When treating parts, the following measures should be observed:

• Sensitive components like ICs must be picked up by the package’s non-conductive area instead of metallic leads. These leads are most susceptible to ESD.
• When handling PCBs, make sure that you touch the board by the edges, avoid solder, and any other conductive surface because some sensitive component may find a path through the conductive surface.
• Remove any non-conductive objects from the workspace to avoid charge-separation in ESD-sensitive components caused by the electric field. Otherwise, the components might be destroyed if it comes into contact with a conductive object in the presence of an electric field.
• Suppose static generating materials are indispensable for the task. In that case, the workplace must be organized to allow more generous spacing between sensitive boards and static generating materials.
• Shoe grounders are necessary for activities performed in standing position, whereas for seated activities, a wrist-strap is advisable. It is also essential to inspect wrist straps and shoe grounders regularly to ensure they are functioning correctly.

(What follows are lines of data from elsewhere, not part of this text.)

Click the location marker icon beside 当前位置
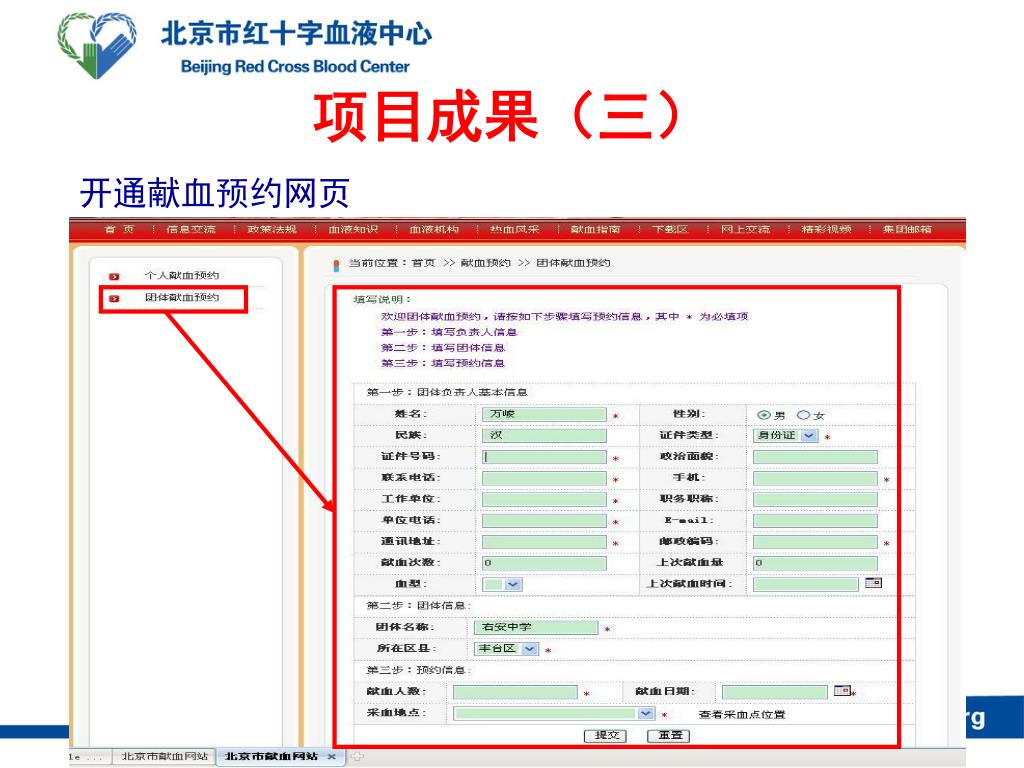The height and width of the screenshot is (768, 1024). (336, 265)
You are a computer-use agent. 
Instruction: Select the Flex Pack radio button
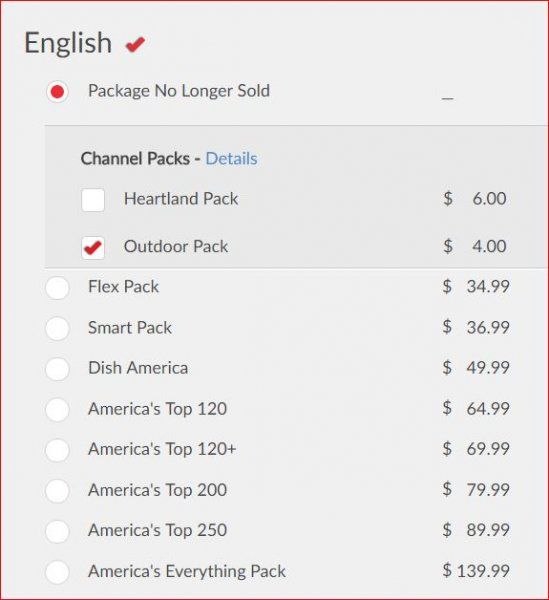[57, 287]
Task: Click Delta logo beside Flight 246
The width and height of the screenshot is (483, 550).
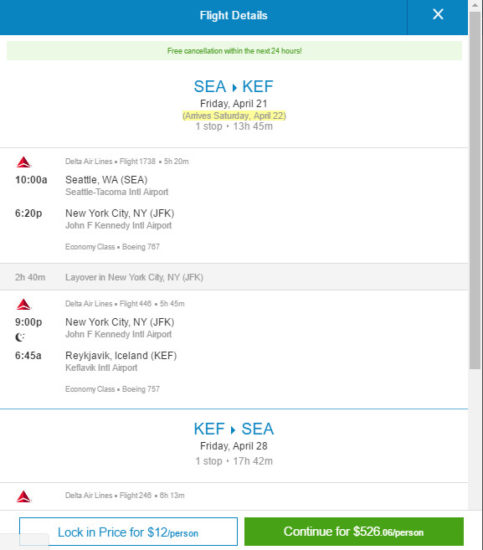Action: point(24,496)
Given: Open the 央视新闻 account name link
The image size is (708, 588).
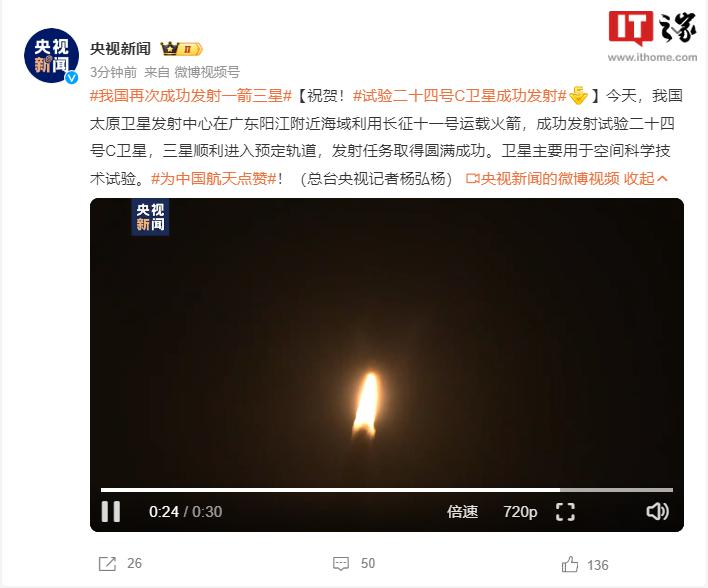Looking at the screenshot, I should 120,48.
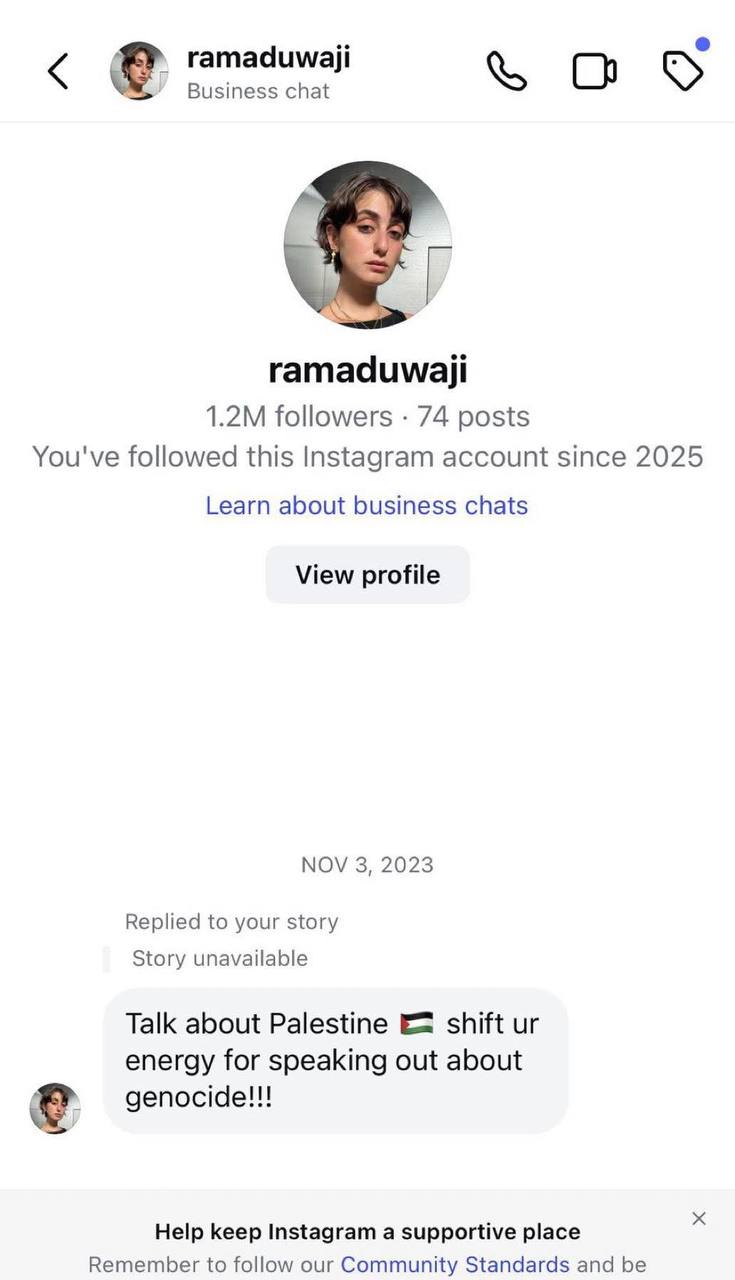Open the large center profile picture

pyautogui.click(x=367, y=245)
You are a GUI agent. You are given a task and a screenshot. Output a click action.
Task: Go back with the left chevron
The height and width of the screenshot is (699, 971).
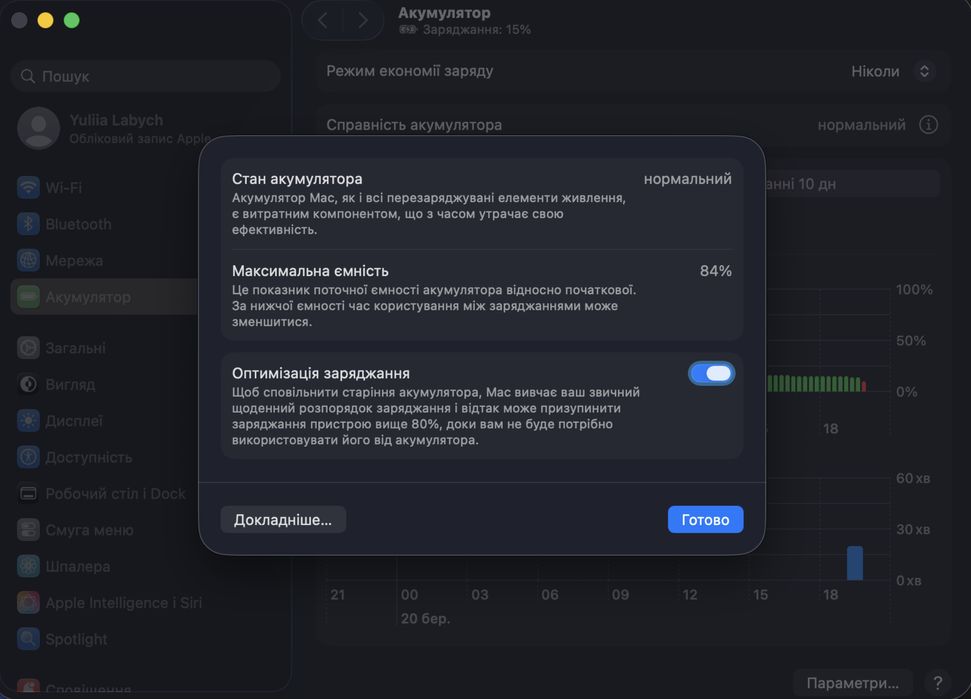322,20
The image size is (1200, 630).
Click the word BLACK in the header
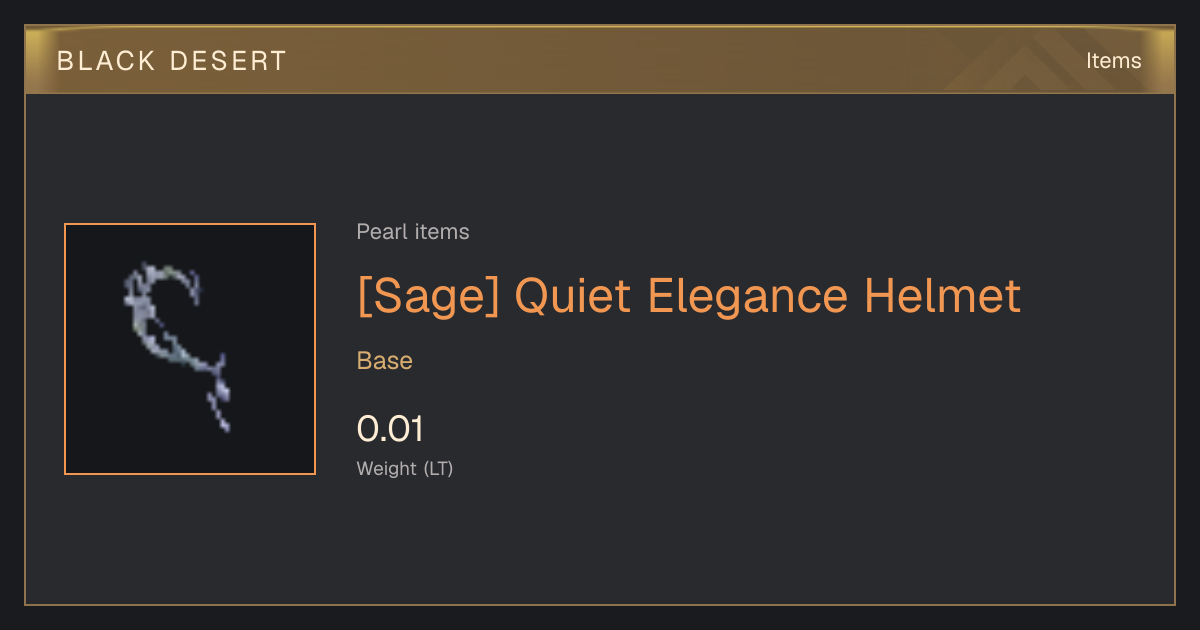[106, 61]
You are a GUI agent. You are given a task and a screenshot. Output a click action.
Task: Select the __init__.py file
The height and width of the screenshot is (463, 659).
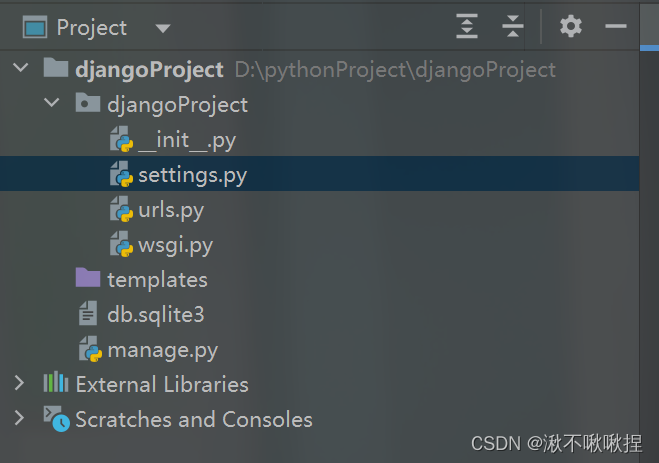187,140
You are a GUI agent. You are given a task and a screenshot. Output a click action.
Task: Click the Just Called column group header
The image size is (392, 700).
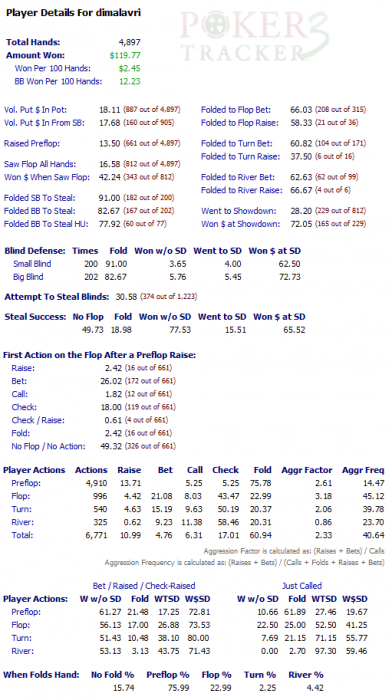302,586

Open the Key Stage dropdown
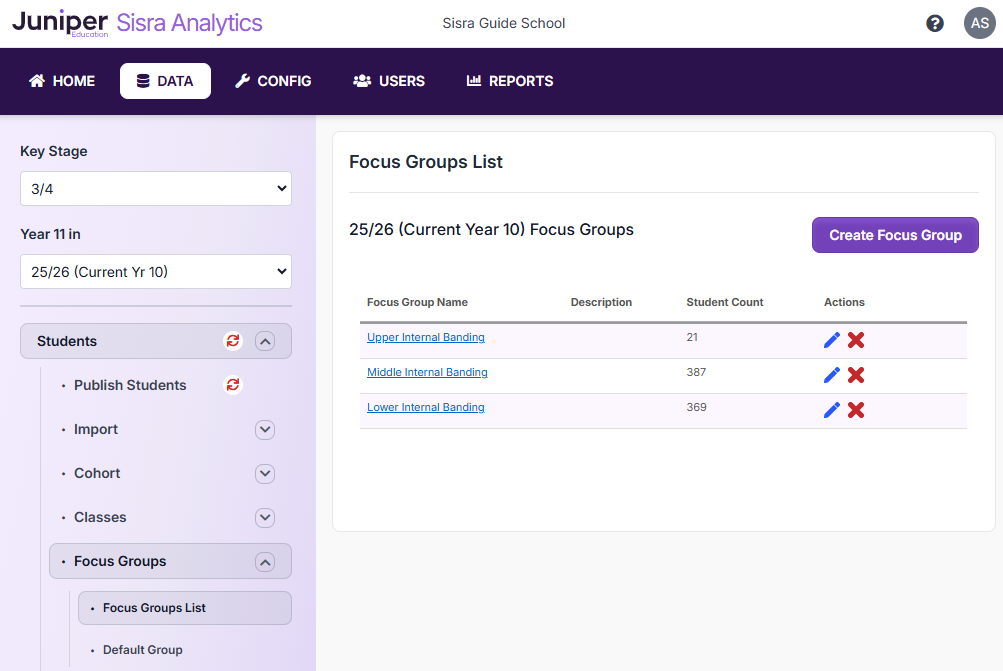156,188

Wrist straps used by people seated at work are useful for ESD control. They can be worn securely touching the skin and connected to the common ground. The resistor limits the current by providing a controlled and slow drain of the built-up charge.

Shoe grounders are built to connect the body to a conductive floor or mat via the socks. They are adequate for operations performed in a stand-up position but are not very efficient when seated. The moisture in the socks provides a complete electrical connection to the outside of the socks. There is no need to remove the socks for use with shoe grounders.

Handling of Metal Oxide Semiconductor Components

The human body can generate static charges of about 25,000 volts. These build-ups can discharge through an electrically grounded body or device quickly. The high voltage spike arising from this discharge destroys the terminals of ICs.  Moving humans, low humidity, insufficient grounding, unshielded wires, weak joints, and moving equipment are the most frequent electrostatic discharge sources (ESD).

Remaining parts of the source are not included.